● Task to complete
Within the data below, copy each line where the string "computer" is found.

(Collected data)

*** Begin section ***

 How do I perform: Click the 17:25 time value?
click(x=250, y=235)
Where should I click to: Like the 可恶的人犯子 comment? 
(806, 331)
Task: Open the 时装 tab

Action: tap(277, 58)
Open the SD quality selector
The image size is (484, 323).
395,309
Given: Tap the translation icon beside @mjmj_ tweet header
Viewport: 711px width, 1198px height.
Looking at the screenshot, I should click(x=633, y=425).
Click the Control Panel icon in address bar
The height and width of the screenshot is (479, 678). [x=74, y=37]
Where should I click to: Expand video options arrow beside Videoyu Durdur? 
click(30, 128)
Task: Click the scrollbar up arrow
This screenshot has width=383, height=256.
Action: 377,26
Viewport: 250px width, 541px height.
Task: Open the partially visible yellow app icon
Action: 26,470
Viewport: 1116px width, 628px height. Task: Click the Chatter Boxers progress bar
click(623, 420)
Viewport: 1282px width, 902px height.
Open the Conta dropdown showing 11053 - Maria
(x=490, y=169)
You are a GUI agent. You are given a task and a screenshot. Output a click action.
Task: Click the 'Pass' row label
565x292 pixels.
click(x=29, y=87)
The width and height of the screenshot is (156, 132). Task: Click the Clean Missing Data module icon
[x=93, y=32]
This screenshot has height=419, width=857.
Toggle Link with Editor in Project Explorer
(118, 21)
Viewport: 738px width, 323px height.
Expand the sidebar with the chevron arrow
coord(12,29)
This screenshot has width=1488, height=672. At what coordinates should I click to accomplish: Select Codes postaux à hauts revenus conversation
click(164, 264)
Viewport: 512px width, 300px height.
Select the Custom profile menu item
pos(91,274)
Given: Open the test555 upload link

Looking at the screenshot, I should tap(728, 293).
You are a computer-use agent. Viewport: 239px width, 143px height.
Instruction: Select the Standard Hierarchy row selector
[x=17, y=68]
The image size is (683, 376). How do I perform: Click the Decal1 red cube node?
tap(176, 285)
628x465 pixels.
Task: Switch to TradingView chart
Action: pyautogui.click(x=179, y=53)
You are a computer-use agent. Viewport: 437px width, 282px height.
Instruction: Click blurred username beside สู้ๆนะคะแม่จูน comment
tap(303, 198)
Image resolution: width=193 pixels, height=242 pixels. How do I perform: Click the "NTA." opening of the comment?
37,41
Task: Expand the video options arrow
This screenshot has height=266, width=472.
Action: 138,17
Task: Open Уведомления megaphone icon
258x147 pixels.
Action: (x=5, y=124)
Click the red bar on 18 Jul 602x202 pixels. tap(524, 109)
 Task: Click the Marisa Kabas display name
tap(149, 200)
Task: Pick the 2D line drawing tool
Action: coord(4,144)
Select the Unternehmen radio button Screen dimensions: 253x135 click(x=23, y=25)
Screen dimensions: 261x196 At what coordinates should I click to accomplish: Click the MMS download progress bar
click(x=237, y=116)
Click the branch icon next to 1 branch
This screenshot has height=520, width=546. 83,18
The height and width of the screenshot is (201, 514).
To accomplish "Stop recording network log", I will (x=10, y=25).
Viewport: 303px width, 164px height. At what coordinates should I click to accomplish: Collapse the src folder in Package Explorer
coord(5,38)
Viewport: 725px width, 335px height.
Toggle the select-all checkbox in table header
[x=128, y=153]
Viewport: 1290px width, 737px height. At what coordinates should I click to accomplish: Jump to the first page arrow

*** End section ***

● Written reply
You are a computer-use agent. Viewport: 239px width, 143px height.
You are a computer-use agent. Viewport: 437px width, 282px height.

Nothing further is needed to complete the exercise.